After the summer of 2012, it seemed this team was ready to blow things up and start over, building around their new point guard, Damian Lillard, while entertaining offers for LaMarcus Aldridge, Nic Batum, Wes Mathews and the rest of their existing core. But when the season started and Lillard, in his first pro game, dropped 23 points and 11 assists in a win over the supposed-to-be-Finals-bound Los Angeles Lakers, suddenly the thinking in Portland changed. Maybe this team was good enough to make the playoffs. Maybe a complete rebuild wasn’t necessary. Maybe we should wait and see what happens…
Despite the brilliance of Lillard in his first season, and the continued all-star level play of Aldridge, the Blazers found themselves in NBA no man’s land: not bad enough to land a favourable draft position, but not yet good enough to reach the playoffs ( Toronto Raptors fans, of course, can’t relate to this in the least).
So entering this past off-season the question lingered: Is Portland better off blowing it up and shedding the long-term contracts of its established players, or is this team closer to being competitive than we think? Strangely, the answer might be both.

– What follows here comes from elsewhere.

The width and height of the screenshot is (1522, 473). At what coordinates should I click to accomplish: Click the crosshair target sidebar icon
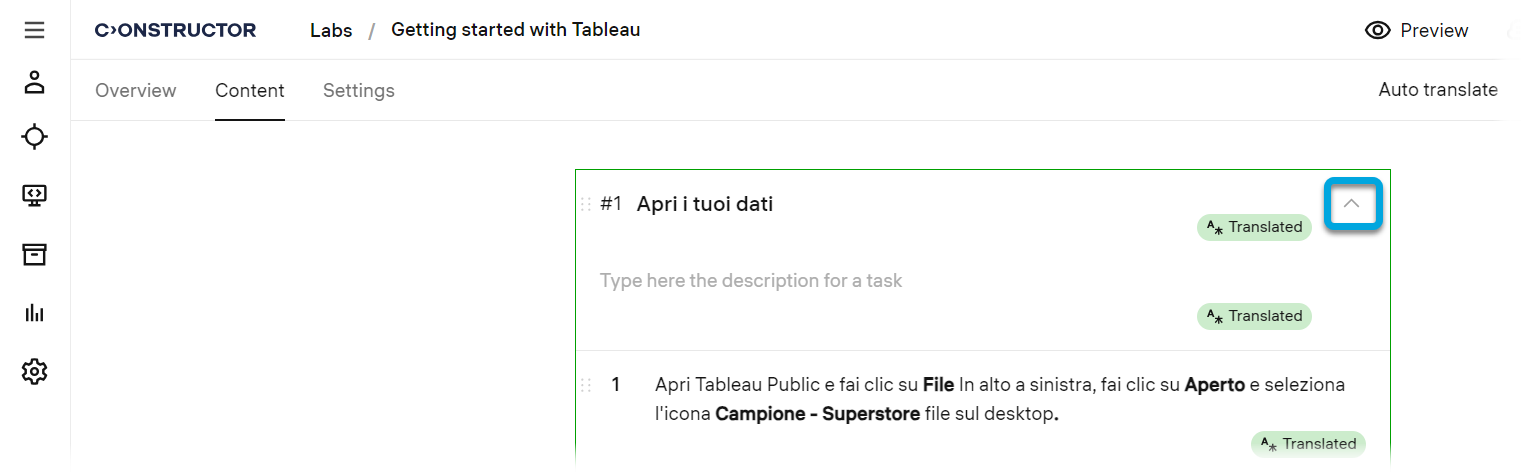pyautogui.click(x=35, y=137)
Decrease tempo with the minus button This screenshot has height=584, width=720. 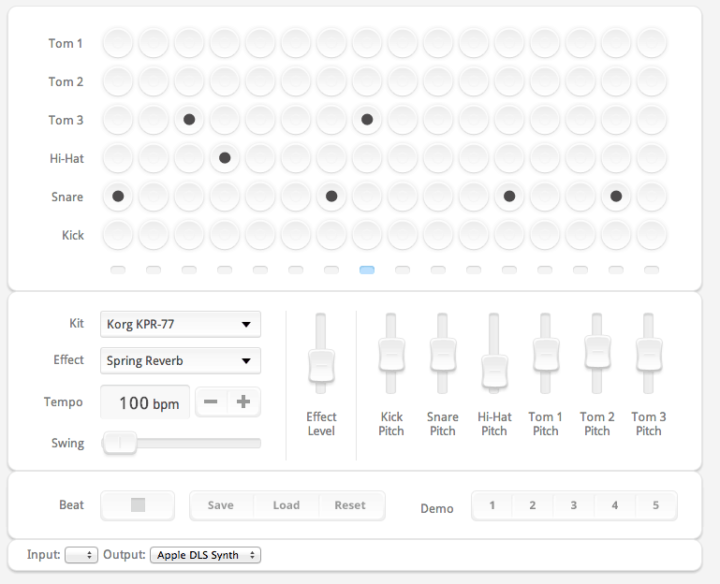(x=211, y=402)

C.J. McCollum, Robin Lopez, Mo Williams, Thomas Robinson, Dorrell Wright, Earl Watson, Allen Crabbe.
Assessing his team during media day in Portland, Trail Blazers coach Terry Stotts called this the deepest roster he’s ever had. And it’s certainly far improved from what we saw last season. The Blazers’ bench is suddenly stacked with Williams and Wright ready to fulfill their destiny as microwave-type bulk scorers. The most intriguing newcomer, however, is Robinson, the fifth pick of the 2012 draft, who’s already on his third team, but who could become a much-needed backup behind Aldridge and Lopez (an underappreciated defender) in the front court.
- The continued ascension of Damian Lillard. Look, Lillard was good last season. Like, historically good. He was one of only three players in NBA history to record 1,500 points and 500 assists in their rookie season. The other two? Oscar Robertson and Allen Iverson. Of course, Lillard was given free reign last season and played a very un-rookie-like 38.6 minutes a game (he started all 82), but make no mistake, even with stellar players like Aldridge and Batum, the Blazers will only go as far as Lillard takes them.

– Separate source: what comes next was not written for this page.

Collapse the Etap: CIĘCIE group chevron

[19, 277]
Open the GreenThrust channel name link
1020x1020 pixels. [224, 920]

- After a summer of trade rumours, the Blazers are adamant that LaMarcus Aldridge is here to stay… for now. And really, he should stay. A healthy Aldridge is a valuable commodity in the NBA—a reliable, lefty low post threat with a killer mid-range game and a propensity to attract double-teams. You don’t find those very often, and when you do, you hang on to them. Rumour had it that Aldridge was upset at the Blazers tough season last year, but general manager Neil Olshey’s decision to fill the roster with talented veterans has surely gone a long way toward eradicating those concerns.

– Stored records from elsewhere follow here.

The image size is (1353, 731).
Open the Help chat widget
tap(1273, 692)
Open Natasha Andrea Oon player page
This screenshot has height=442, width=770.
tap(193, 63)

- Between Lillard, Williams, McCollum and Watson, there are currently four Blazers who deserve minutes at point guard. We know Lillard is going to get the lion’s share, but how will the rest shake out? McCollum, in particular, would benefit from as much court time as possible, and the team seemed wiling to give it to their 10th-overall pick before he broke his foot in practice on Saturday. At the Summer League in Vegas, I caught up with Lillard, who pointed to McCollum’s versatility. “The beautiful thing is that C.J. and I can both handle minutes at the two spot,” Lillard said. “So, really, we have nothing but options—we can play together in the backcourt, or he can back me up. It’s a good problem to have.” The Blazers have yet to set a timetable for McCollum’s return, but whenever he gets back, it seems he’ll be a welcome addition.
McCollum was the obvious choice, but keep an eye on Victor Claver. The recent injury to Wright will likely free up minutes for the second-year small forward from Spain to start the season. Like Wright, Claver is an explosive athlete and a dangerous shooting threat, and all it may take is a handful of big performances off the bench early on for Claver to work himself into a meaningful role in Stotts’ rotation.
Pretty decent. Thanks to some subtle roster moves and the continued growth of the Lillard/Batum/Aldridge core, the Blazers have the parts to be one of the league’s most improved franchises and should make a serious run at the playoffs.